Can a referral deter future crimes?
In the wake of the United Nations Commission of Inquiry report on North Korean human rights abuses, a chorus of voices from around the world has called for the UN Security Council to refer the North Korean situation to the International Criminal Court (ICC), as the Commission of Inquiry recommended in its final report.
The ICC could then investigate the perpetration of crimes against humanity and genocide by Kim Jong-un and other officials in the North Korean regime. So far, however, there has been little public debate about the implications of an ICC investigation. In part, this is no doubt due to the fact that China (and probably Russia) is very likely to veto any Security Council referral, as is their right, so virtually nobody expects a referral to actually happen.
Geopolitical alignments can change quickly, however, and proposals that seem unrealistic may eventually come to pass.

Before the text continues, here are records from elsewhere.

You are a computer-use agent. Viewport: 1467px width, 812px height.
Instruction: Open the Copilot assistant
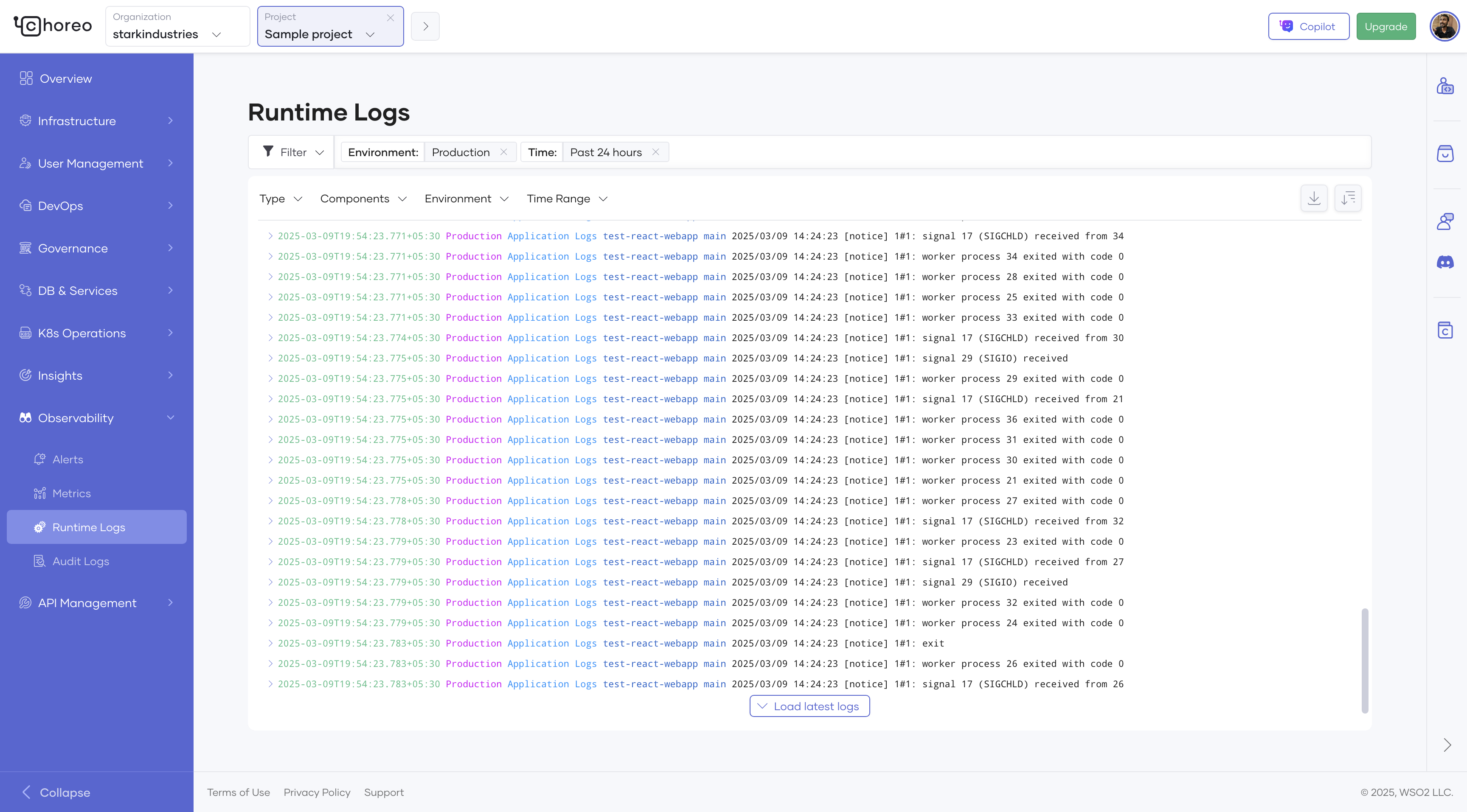coord(1308,26)
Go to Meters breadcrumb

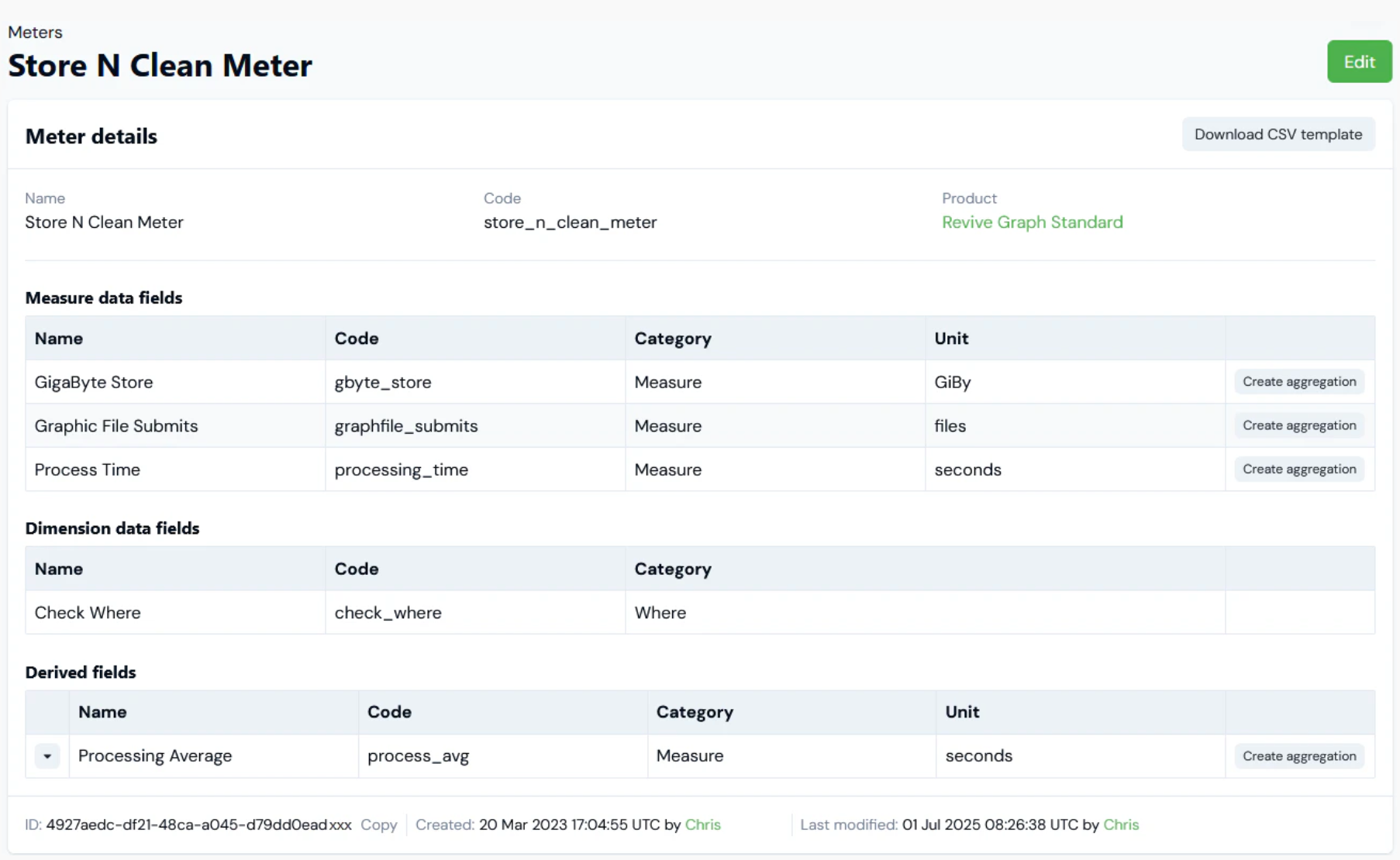35,33
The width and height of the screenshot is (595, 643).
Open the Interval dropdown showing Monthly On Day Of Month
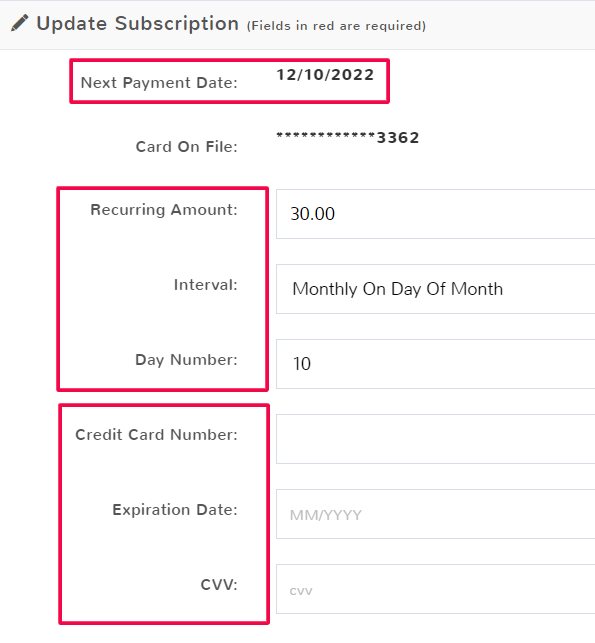pyautogui.click(x=435, y=289)
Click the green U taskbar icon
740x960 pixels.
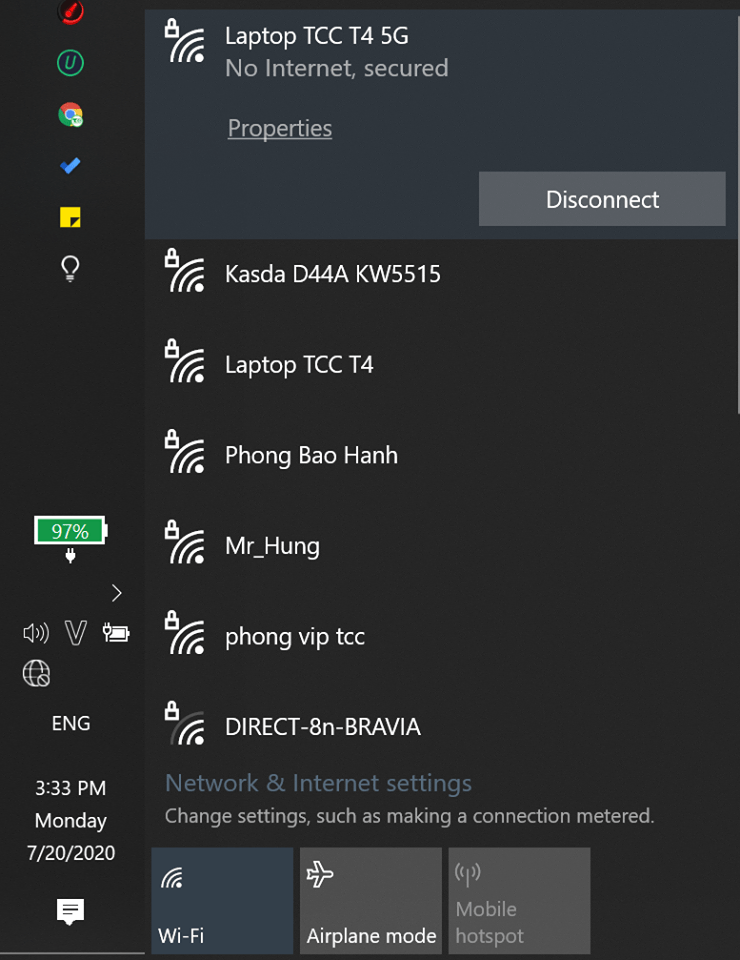click(70, 64)
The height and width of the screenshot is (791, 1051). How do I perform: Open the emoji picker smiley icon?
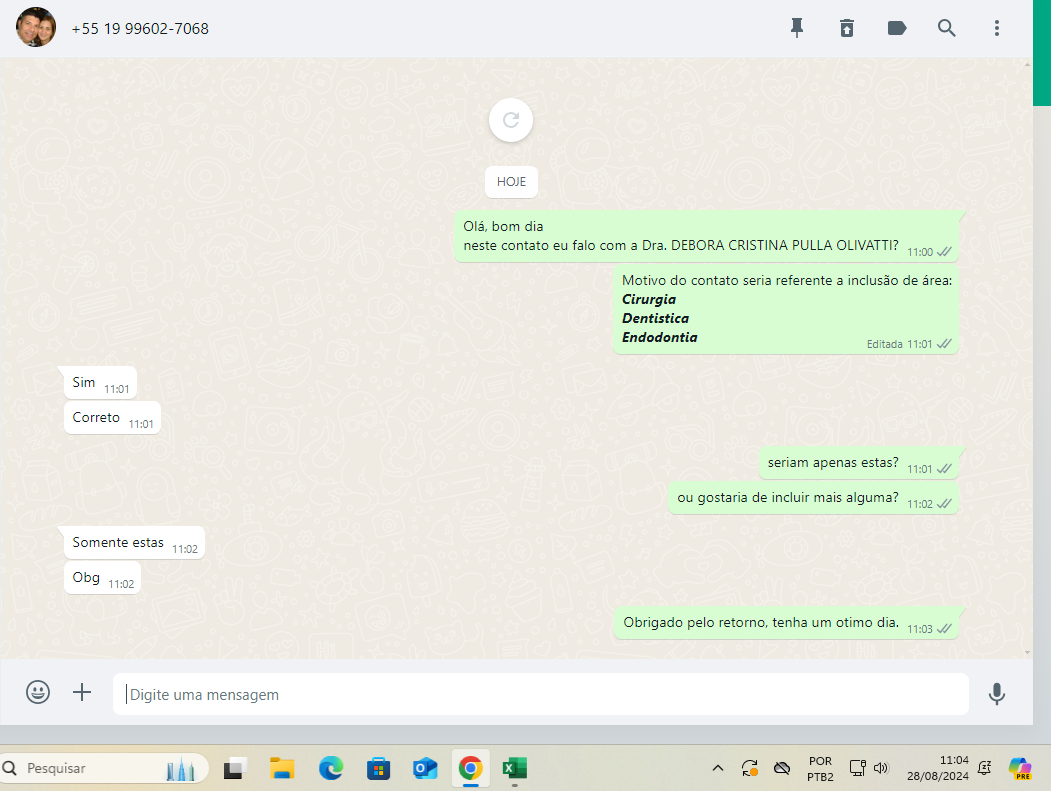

At some point in the future, China and Russia may decide to allow a referral to take place, as they did for Sudan and Libya. Therefore, it is worth considering the implications of a Security Council referral of the North Korean situation to the ICC, and whether an ICC investigation of North Korean crimes would actually work to deter future atrocities.
In fact, there is a good chance that an ICC referral would have an incremental deterrent effect - but probably not in North Korea itself. The key here is to distinguish between global, or systemic, deterrence and local deterrence within North Korea itself. At the global level, other potential perpetrators of international crimes would look at a North Korean investigation and sense that the ICC has a greater reach than previously thought. They would see that even if a country has not ratified the Rome Statute; even if it is allied with a superpower (China); even if it is non-African (where the ICC has concentrated its attention thus far), it does not matter: ICC investigations and indictments are possible. Authoritarian leaders from Belarus to Turkmenistan to Bahrain would take note.
On the other hand, members of the North Korean regime would be unlikely to be deterred from future crimes by an ICC investigation. For one thing, it is difficult to deter individuals who have already committed grave crimes from committing future crimes. Why would Kim Jong-un refrain from committing international crimes when he knows that changing his behavior would not prevent a future prosecution? Regardless of future behavior, he would still face indictment by the ICC and a potentially long prison sentence for his past crimes. And given that Kim Jong-un is the world’s youngest leader, there is likely to be a very long wait until his successor comes to power for deterrence to have an effect at the top.
Deterrence also relies on the potential perpetrator fearing punishment, but in this case the chances of Kim Jong-un and his associates ever actually being prosecuted would be exceedingly slim. The ICC lacks a police force, and therefore would be unable to prosecute Kim Jong-un and his fellow regime officials unless they turn themselves in, are captured and sent to The Hague while traveling abroad, or are turned in by a future (post-unification or post-transition) regime. The first of these possibilities is unthinkable, and the second is extremely unlikely given that Kim Jong-un and other top leaders rarely travel. The possibility of the North Korean regime losing power, while always present, is perhaps made less likely by an ICC indictment. After all, why would Kim Jong-un (or any of the top North Korean leaders) peacefully give up power if their reward would be a long prison sentence in The Hague. This is a variant of the core question that plagues international criminal justice: How does one ensure that the threat of international criminal prosecutions does not entrench a dictatorship in place, thus ironically prolonging the very abuses that the ICC is intended to prevent?
It is, of course, true that Kim Jong-un and the rest of his regime would see their international reputations suffer if they are indicted by the ICC for crimes against humanity. However, it is unlikely that this reputational damage alone would be enough to deter them from future crimes. The North Korean regime is regularly condemned for its human rights abuses at both the UN General Assembly and the UN Human Rights Council, yet that does not seem to have tempered the willingness of the North Korean regime to commit atrocities against its own people.
Knowing all this, policy makers should be clear what they expect to result from an ICC referral, if it ever occurs. A referral could help deter atrocities around the world by making the ICC seem more of a threat at the global or systemic level. It is unlikely to deter atrocities in North Korea, however, and might even give the regime’s leaders a greater reason to hang on to power. Is this trade-off worth making (bearing in mind, of course, that there may be other valid reasons for an ICC referral besides deterrence)? In the pressure for a strong reaction to North Korea’s undoubtedly horrendous human rights abuses, that is a question that has not been sufficiently debated.
*The author is an associate professor in the Graduate School of International and Area Studies at Hankuk University of Foreign Studies.